→ Set problem:
Change every occurrence of "Screen dimensions" in the records below to "Screen size", leaving all other text unaltered.

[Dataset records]
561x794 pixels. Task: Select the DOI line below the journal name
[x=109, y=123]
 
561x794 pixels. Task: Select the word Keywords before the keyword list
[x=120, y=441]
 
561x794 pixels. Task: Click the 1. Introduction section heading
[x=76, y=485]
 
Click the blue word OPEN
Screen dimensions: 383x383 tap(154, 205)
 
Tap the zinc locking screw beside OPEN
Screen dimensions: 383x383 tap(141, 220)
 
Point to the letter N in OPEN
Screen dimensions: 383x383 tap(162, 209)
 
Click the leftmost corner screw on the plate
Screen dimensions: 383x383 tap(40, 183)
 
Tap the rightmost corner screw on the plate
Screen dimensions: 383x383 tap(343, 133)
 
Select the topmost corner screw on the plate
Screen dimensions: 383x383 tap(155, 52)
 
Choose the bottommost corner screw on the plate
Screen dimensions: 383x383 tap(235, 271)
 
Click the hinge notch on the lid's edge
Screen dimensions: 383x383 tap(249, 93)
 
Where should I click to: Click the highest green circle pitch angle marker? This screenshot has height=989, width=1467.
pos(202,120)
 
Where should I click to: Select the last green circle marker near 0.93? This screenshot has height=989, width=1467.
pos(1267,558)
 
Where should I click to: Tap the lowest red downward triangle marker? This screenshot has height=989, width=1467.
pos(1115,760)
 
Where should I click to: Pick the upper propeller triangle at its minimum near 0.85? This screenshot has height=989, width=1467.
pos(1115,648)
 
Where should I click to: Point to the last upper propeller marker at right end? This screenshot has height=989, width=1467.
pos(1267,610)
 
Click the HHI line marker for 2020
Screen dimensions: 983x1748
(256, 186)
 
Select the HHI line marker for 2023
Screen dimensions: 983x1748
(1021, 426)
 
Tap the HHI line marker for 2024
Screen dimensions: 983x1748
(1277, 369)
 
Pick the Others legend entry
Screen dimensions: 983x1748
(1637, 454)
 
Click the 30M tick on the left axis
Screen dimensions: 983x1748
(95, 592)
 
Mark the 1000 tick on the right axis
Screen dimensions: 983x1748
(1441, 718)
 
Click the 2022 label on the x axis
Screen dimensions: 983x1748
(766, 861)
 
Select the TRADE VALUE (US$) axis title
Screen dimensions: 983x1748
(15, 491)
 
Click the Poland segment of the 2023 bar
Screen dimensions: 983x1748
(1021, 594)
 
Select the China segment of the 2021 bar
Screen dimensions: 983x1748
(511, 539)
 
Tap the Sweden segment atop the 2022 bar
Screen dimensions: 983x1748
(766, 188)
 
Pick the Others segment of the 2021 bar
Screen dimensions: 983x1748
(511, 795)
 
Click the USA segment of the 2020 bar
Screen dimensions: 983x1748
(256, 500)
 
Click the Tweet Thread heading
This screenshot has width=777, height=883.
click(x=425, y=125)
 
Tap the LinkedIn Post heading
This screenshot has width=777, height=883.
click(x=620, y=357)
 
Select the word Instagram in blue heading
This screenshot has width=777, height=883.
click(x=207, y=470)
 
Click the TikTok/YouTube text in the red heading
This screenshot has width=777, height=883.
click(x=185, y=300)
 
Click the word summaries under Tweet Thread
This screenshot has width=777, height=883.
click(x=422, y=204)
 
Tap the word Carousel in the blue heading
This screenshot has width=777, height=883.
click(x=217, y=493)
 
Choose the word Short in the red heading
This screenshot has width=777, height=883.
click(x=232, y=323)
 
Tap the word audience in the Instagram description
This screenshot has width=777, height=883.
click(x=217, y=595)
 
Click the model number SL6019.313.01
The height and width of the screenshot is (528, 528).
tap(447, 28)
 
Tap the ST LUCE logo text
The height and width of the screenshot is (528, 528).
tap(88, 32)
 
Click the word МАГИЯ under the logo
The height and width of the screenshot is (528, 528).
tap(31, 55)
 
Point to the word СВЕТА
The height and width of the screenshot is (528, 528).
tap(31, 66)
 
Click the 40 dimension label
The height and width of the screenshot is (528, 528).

→ Result:
561x794 pixels. Task: Select the DOI line below the journal name
[x=109, y=123]
 
561x794 pixels. Task: Select the word Keywords before the keyword list
[x=120, y=441]
 
561x794 pixels. Task: Click the 1. Introduction section heading
[x=76, y=485]
 
Click the blue word OPEN
Screen size: 383x383 tap(154, 205)
 
Tap the zinc locking screw beside OPEN
Screen size: 383x383 tap(141, 220)
 
Point to the letter N in OPEN
Screen size: 383x383 tap(162, 209)
 
Click the leftmost corner screw on the plate
Screen size: 383x383 tap(40, 183)
 
Tap the rightmost corner screw on the plate
Screen size: 383x383 tap(343, 133)
 
Select the topmost corner screw on the plate
Screen size: 383x383 tap(155, 52)
 
Choose the bottommost corner screw on the plate
Screen size: 383x383 tap(235, 271)
 
Click the hinge notch on the lid's edge
Screen size: 383x383 tap(249, 93)
 
Where should I click to: Click the highest green circle pitch angle marker? This screenshot has height=989, width=1467.
pos(202,120)
 
Where should I click to: Select the last green circle marker near 0.93? This screenshot has height=989, width=1467.
pos(1267,558)
 
Where should I click to: Tap the lowest red downward triangle marker? This screenshot has height=989, width=1467.
pos(1115,760)
 
Where should I click to: Pick the upper propeller triangle at its minimum near 0.85? This screenshot has height=989, width=1467.
pos(1115,648)
 
Where should I click to: Point to the last upper propeller marker at right end? This screenshot has height=989, width=1467.
pos(1267,610)
 
Click the HHI line marker for 2020
Screen size: 983x1748
(256, 186)
 
Select the HHI line marker for 2023
Screen size: 983x1748
(1021, 426)
 
Tap the HHI line marker for 2024
Screen size: 983x1748
(1277, 369)
 
Pick the Others legend entry
Screen size: 983x1748
(1637, 454)
 
Click the 30M tick on the left axis
Screen size: 983x1748
(95, 592)
 
Mark the 1000 tick on the right axis
Screen size: 983x1748
(1441, 718)
 
Click the 2022 label on the x axis
Screen size: 983x1748
(766, 861)
 
Select the TRADE VALUE (US$) axis title
Screen size: 983x1748
(15, 491)
 
Click the Poland segment of the 2023 bar
Screen size: 983x1748
(1021, 594)
 
Select the China segment of the 2021 bar
Screen size: 983x1748
(511, 539)
 
Tap the Sweden segment atop the 2022 bar
Screen size: 983x1748
(766, 188)
 
Pick the Others segment of the 2021 bar
Screen size: 983x1748
(511, 795)
 
Click the USA segment of the 2020 bar
Screen size: 983x1748
(256, 500)
 
Click the Tweet Thread heading
This screenshot has width=777, height=883.
click(x=425, y=125)
 
Tap the LinkedIn Post heading
This screenshot has width=777, height=883.
click(x=620, y=357)
 
Select the word Instagram in blue heading
This screenshot has width=777, height=883.
click(x=207, y=470)
 
Click the TikTok/YouTube text in the red heading
This screenshot has width=777, height=883.
click(x=185, y=300)
 
Click the word summaries under Tweet Thread
This screenshot has width=777, height=883.
click(x=422, y=204)
 
Tap the word Carousel in the blue heading
This screenshot has width=777, height=883.
click(x=217, y=493)
 
Choose the word Short in the red heading
This screenshot has width=777, height=883.
click(x=232, y=323)
 
Tap the word audience in the Instagram description
This screenshot has width=777, height=883.
click(x=217, y=595)
 
Click the model number SL6019.313.01
The height and width of the screenshot is (528, 528).
tap(447, 28)
 
Tap the ST LUCE logo text
The height and width of the screenshot is (528, 528).
tap(88, 32)
 
Click the word МАГИЯ under the logo
The height and width of the screenshot is (528, 528).
tap(31, 55)
 
Point to the word СВЕТА
The height and width of the screenshot is (528, 528).
tap(31, 66)
 
Click the 40 dimension label
The height and width of the screenshot is (528, 528).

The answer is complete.